SHORT EXERCISE:
Can you edit the records below so that "Identify" becomes "Find" and every other word stays the same, with the pictures left out?

LISTED RECORDS:
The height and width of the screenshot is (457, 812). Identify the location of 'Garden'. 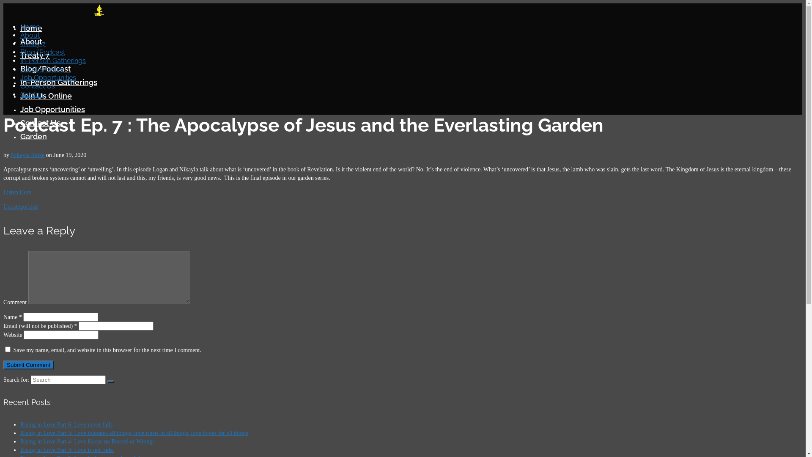
(33, 136).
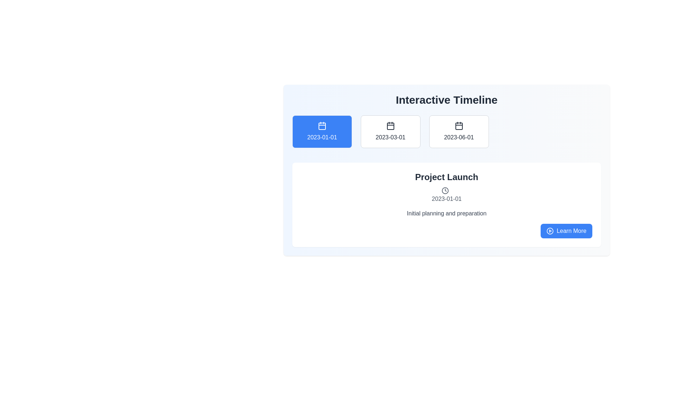  I want to click on date displayed in the text label located in the bottom section of the third button of the horizontal date buttons in the interactive timeline widget, so click(459, 138).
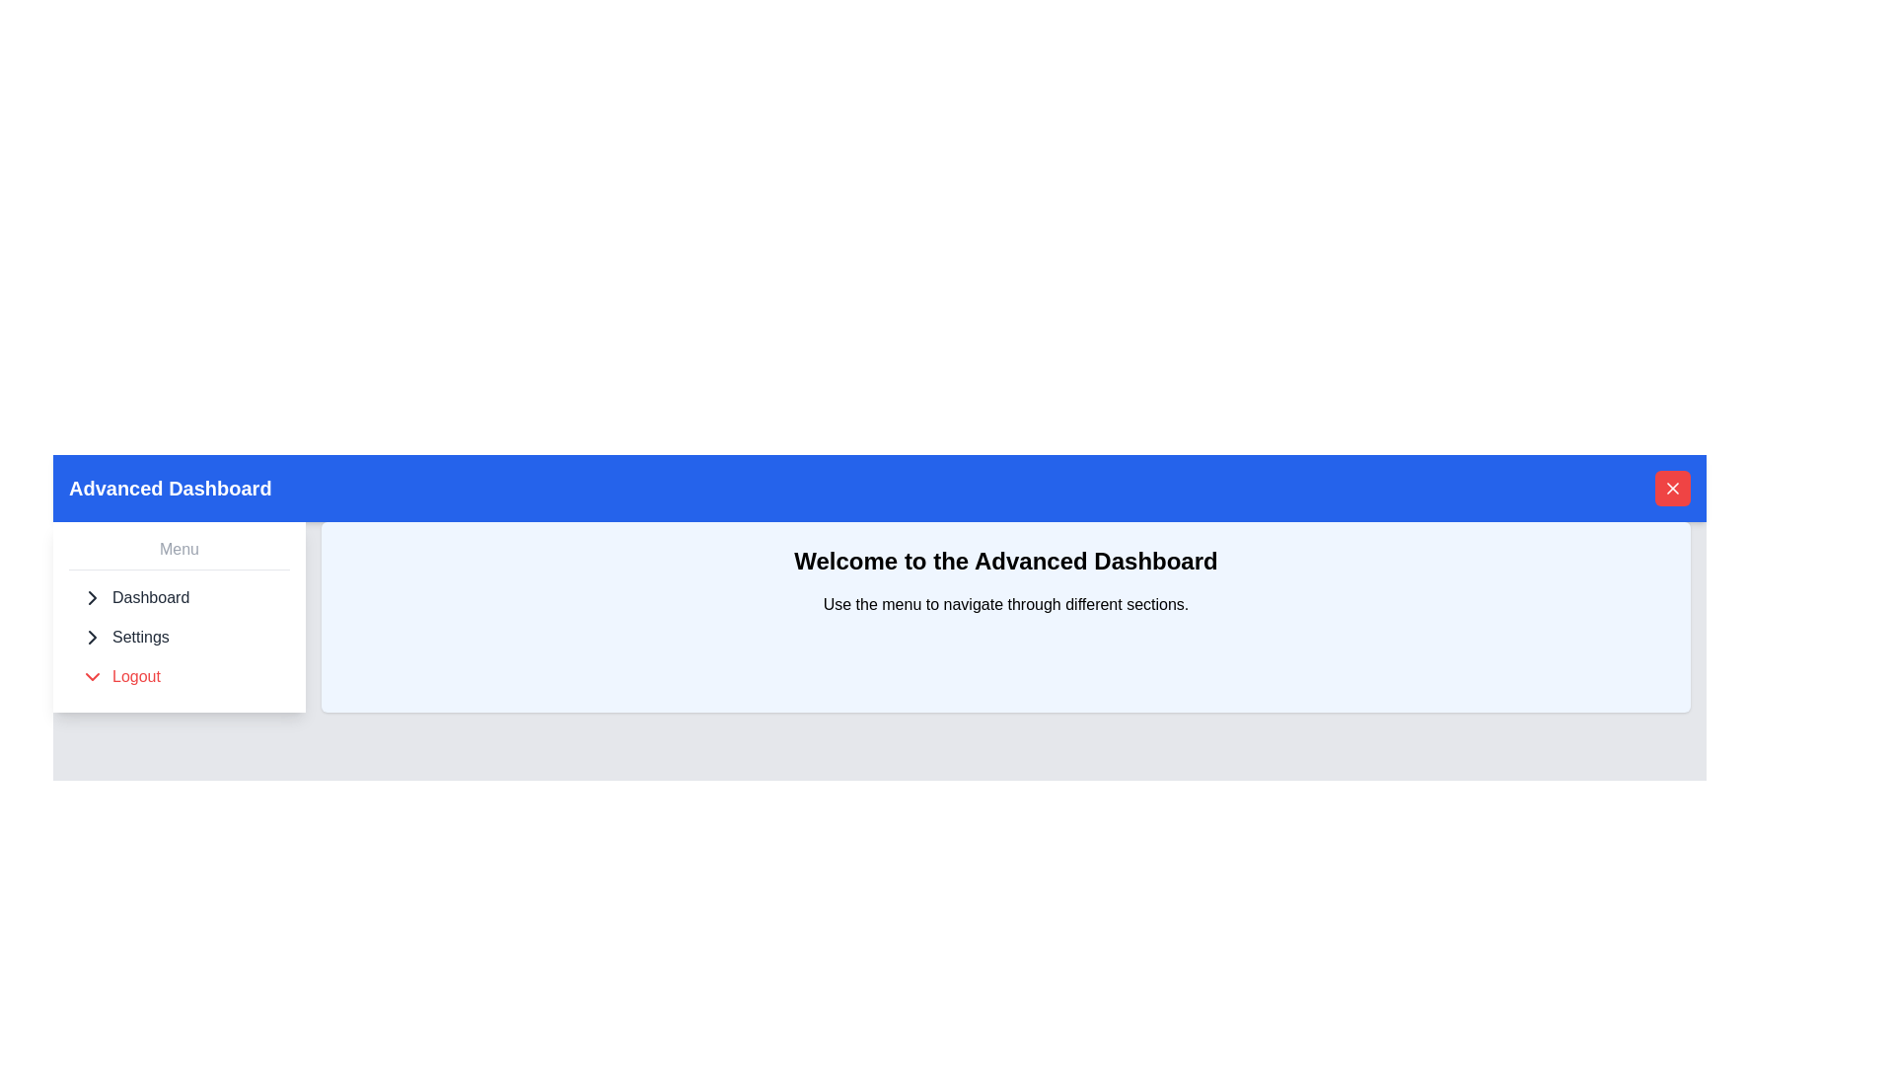  What do you see at coordinates (92, 596) in the screenshot?
I see `keyboard navigation` at bounding box center [92, 596].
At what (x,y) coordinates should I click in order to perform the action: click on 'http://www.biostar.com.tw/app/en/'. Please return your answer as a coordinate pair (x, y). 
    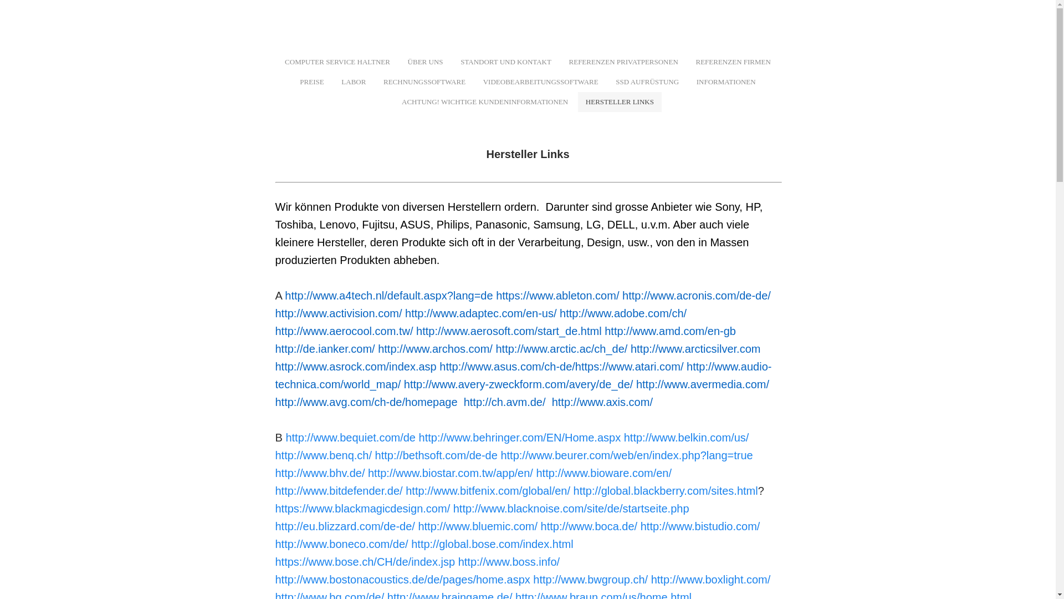
    Looking at the image, I should click on (450, 472).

ANSWER FOR THIS EXERCISE:
The height and width of the screenshot is (457, 812). Find the location of 'Garden'. 
(33, 136).
  I want to click on date displayed in the text label located in the bottom section of the third button of the horizontal date buttons in the interactive timeline widget, so click(459, 138).
  What do you see at coordinates (92, 596) in the screenshot?
I see `keyboard navigation` at bounding box center [92, 596].
At what (x,y) coordinates should I click in order to perform the action: click on 'http://www.biostar.com.tw/app/en/'. Please return your answer as a coordinate pair (x, y). 
    Looking at the image, I should click on (450, 472).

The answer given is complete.